- [Request a]: Find each row that contains the string "should", matching case exactly, and copy those rows out in full.

The two-stroke road to success

DKW shone in the 1920s and 1930s, with innumerable championship titles, Grand Prix victories, six-day trial successes, off-road events and record-breaking runs. Arthur Geiss, Walfried Winkler, Ewald Kluge, Toni Bauhofer, H. P. Müller, Siegfried Wünsche and the eventual Auto Union Grand Prix racing driver, Bernd Rosemeyer, scored many successes. The highlight of this era of motorcycle racing was a victory in the 1938 English Tourist Trophy race on the Isle of Man by Ewald Kluge, the two-time European champion (1937/1938). The DKW ULD 250 racing motorcycle powered by a rotary-valve engine was the first motorcycle not built in Great Britain to win the “TT” in its 30-year history. In war-ravaged post-war Germany, DKW claimed the German championship titles in the 125 and 250cc classes in 1948 and 1949, with the ex-factory driver Siegfried Wünsche crowned 350-cc class champion in 1949.

DKW motorcycles on the racetrack

A new racing department

In 1951, Auto Union reinstated a motorcycle racing department in Ingolstadt. After the ban on supercharged two-stroke engines, naturally aspirated units had to be developed in a very short time. For the 1952 racing season, DKW surprised the establishment with a new design: a 350cc three-cylinder engine producing 38 hp at 12,500 rpm. The characteristic sound earned it the nickname “singing saw”. Kluge and Wünsche dominated at the Eilenriede in Hanover in 1952 with the new three-cylinder DKW and crossed the line in first and second places. The most outstanding rider of 1953 was Siegfried Wünsche, who brought the 1953 German championship title home to Ingolstadt in the 350cc class.

- [Information given]:
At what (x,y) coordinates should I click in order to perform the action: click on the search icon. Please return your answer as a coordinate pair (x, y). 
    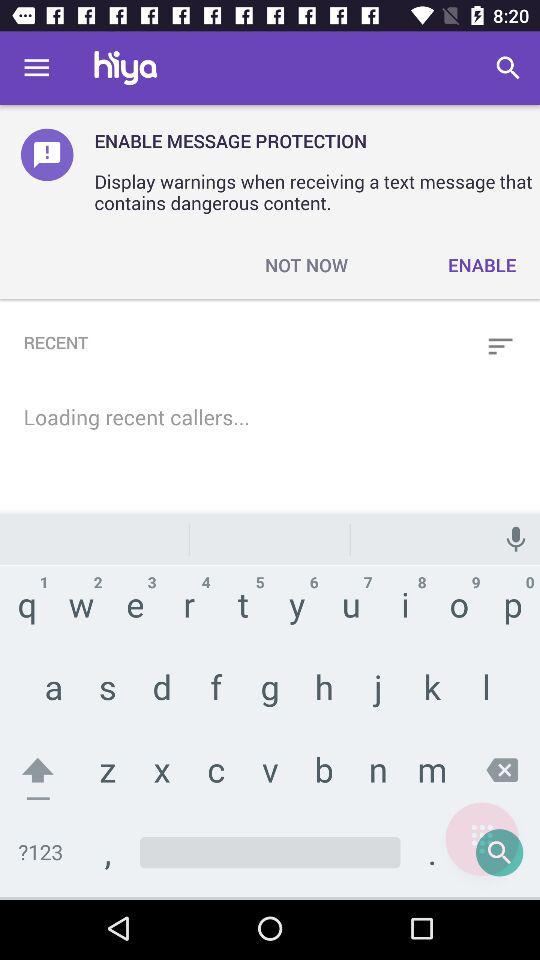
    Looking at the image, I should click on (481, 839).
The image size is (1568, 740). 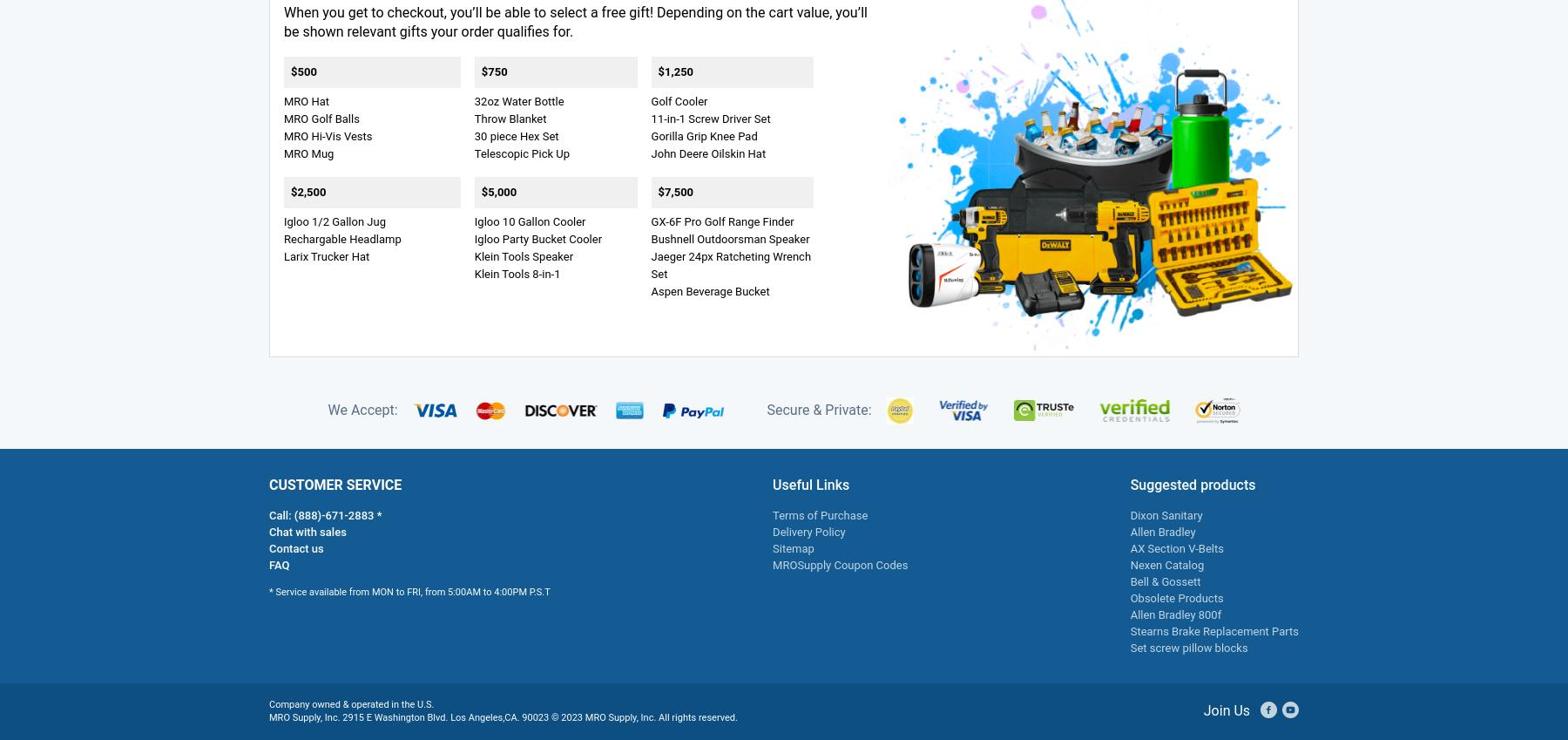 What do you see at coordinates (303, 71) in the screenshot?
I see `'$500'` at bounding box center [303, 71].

...

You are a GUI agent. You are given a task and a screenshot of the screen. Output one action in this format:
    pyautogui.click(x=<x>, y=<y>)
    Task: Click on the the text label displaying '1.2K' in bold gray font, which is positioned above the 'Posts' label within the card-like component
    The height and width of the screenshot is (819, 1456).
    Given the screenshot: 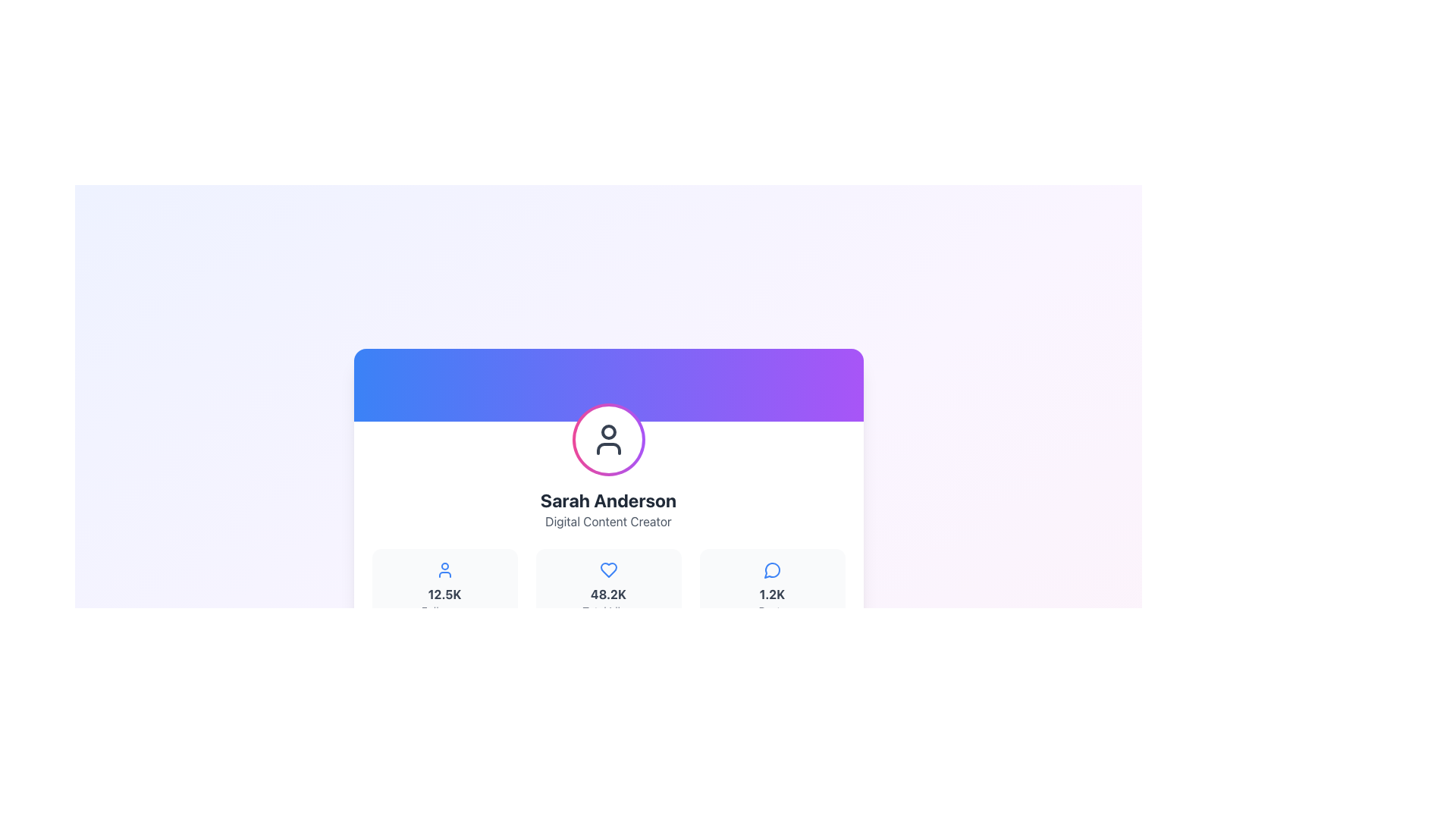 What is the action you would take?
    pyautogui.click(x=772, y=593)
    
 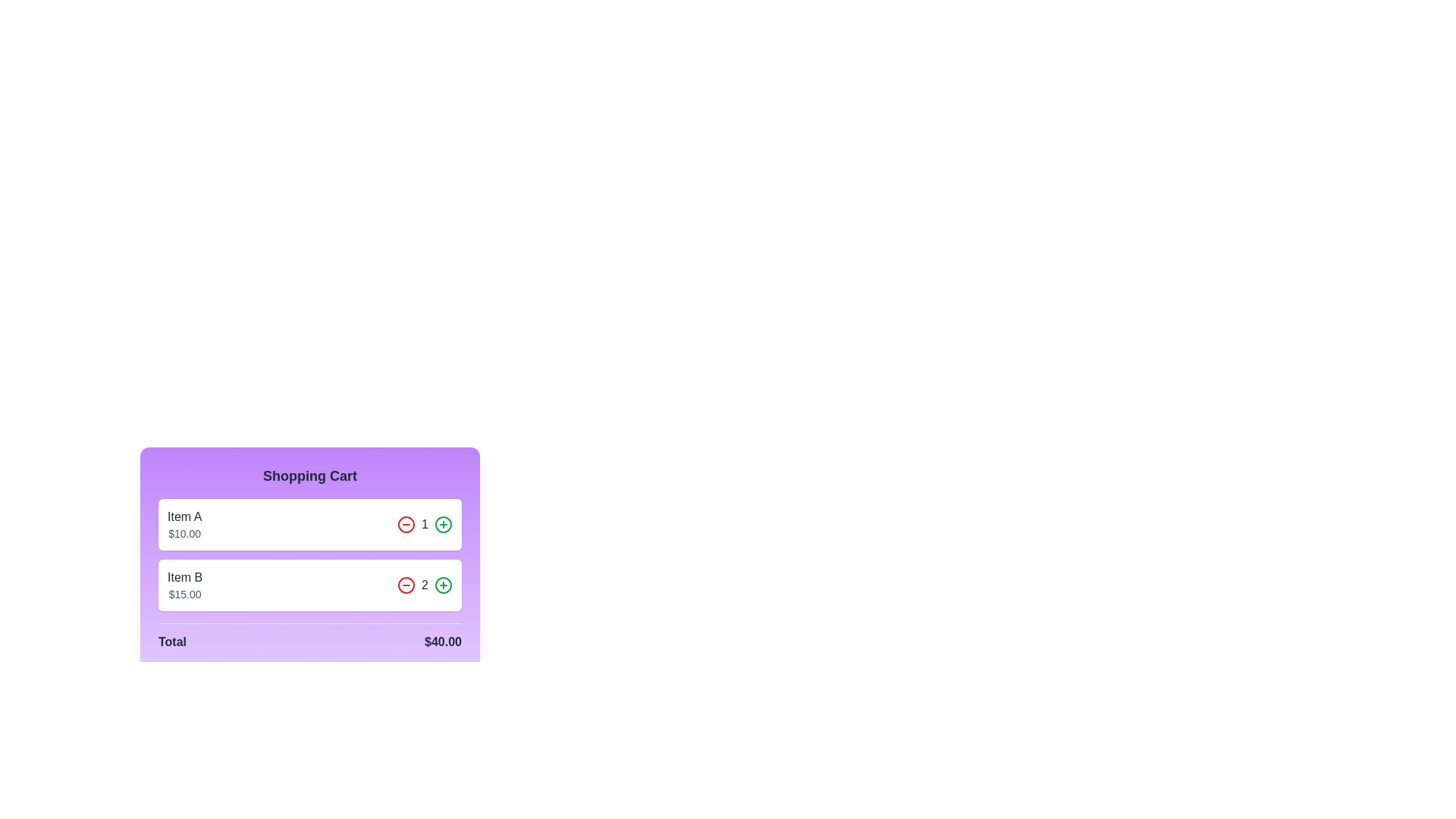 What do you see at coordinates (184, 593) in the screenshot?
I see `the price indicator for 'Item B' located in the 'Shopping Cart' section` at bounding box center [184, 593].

- [Request b]: Please continue the text on DKW motorcycle racing from the point where it stops.

- [Exercise answer a]:
At what (x,y) coordinates should I click in order to perform the action: click on the search icon. Please return your answer as a coordinate pair (x, y). 
    Looking at the image, I should click on (481, 839).

- [Exercise answer b]:
In 1955, up-and-coming driver August Hobl came third in the World Championship series and was German champion in the 350cc class. Hobl even improved on this in 1956 clinching honours as the World Championship runner up. In the German Championships he carried off two titles: in both the 350cc and 125cc classes.

Despite these achievements, the decision to retire from road racing was not surprising. Not even sporting successes could halt the decline of the motorcycle industry in West Germany. With the official conclusion of its motorcycle racing commitments in the autumn of 1956, DKW had achieved an unparalleled record of 38 German championships since 1925.